### Task instructions
If a record holds a picture, leave the picture out and copy everything else exactly.

### Stored data
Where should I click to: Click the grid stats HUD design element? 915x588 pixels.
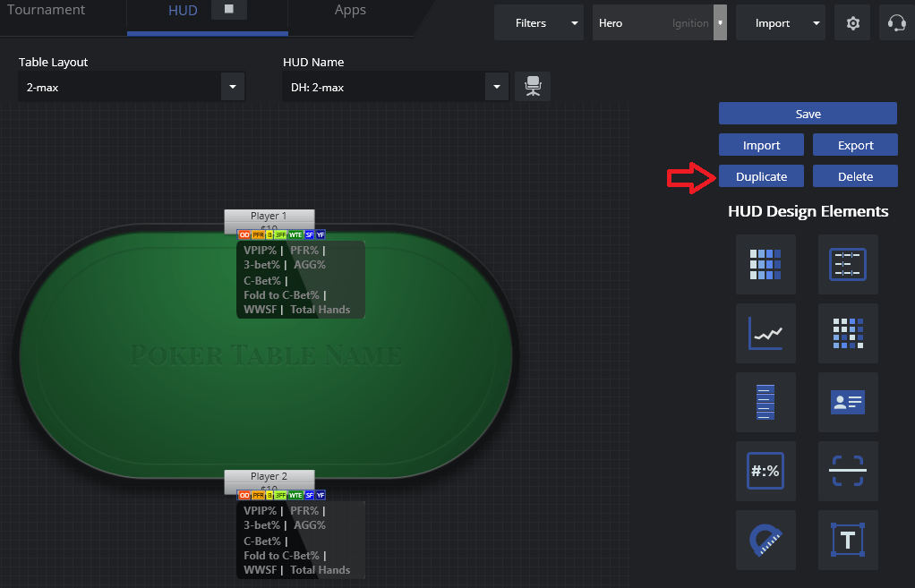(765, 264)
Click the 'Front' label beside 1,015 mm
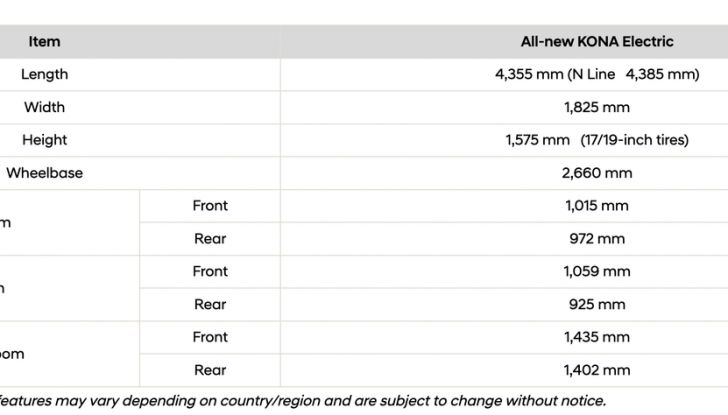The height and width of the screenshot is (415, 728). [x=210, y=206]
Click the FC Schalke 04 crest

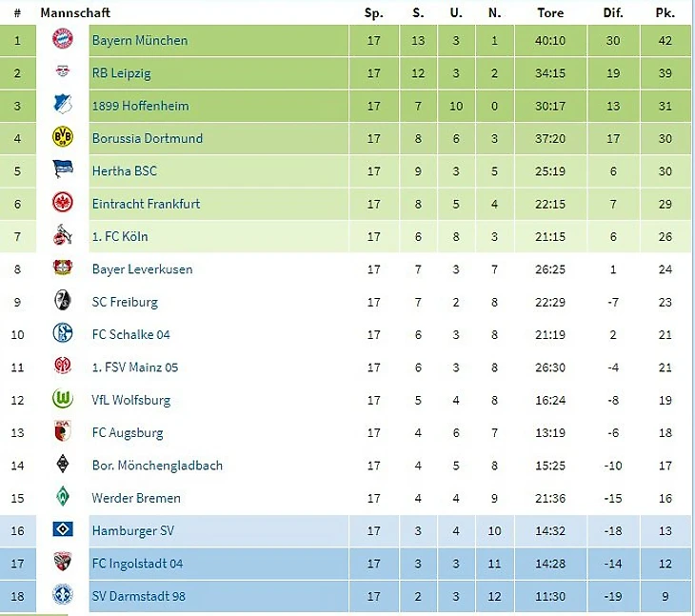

### Exercise response
Where should I click to: Click the grid stats HUD design element? 915x588 pixels.
(765, 264)
Click the 'Front' label beside 1,015 mm
The height and width of the screenshot is (415, 728). [x=210, y=206]
Click the FC Schalke 04 crest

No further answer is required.